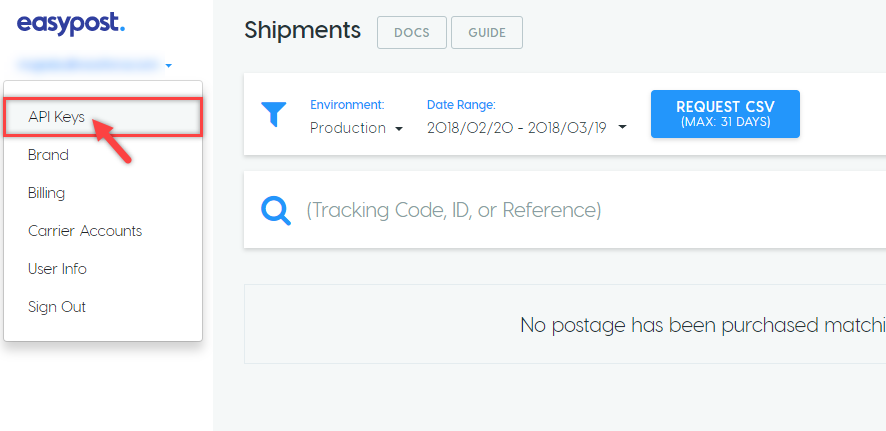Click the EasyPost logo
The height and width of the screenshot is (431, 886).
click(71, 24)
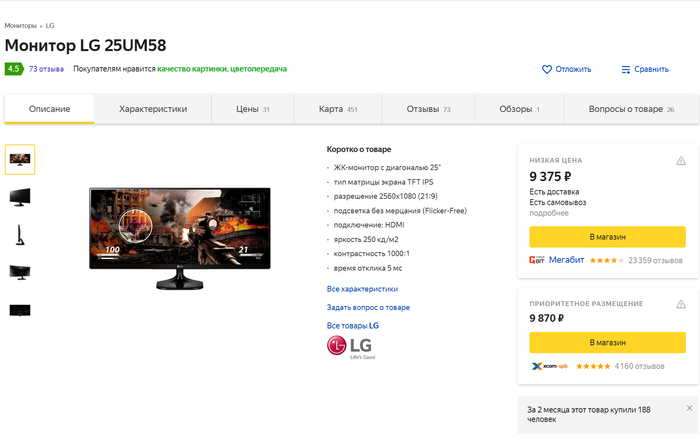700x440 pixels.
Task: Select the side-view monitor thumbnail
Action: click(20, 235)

● ● ● ● ●

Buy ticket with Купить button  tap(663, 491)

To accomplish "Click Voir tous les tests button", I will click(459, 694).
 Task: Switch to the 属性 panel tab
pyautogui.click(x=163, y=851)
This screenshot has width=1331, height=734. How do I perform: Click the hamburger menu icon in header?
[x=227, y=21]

● ● ● ● ●

Would you copy out each line of the records above where the word "button" occurs?

__Answer for this exercise__.
Buy ticket with Купить button  tap(663, 491)
To accomplish "Click Voir tous les tests button", I will click(459, 694).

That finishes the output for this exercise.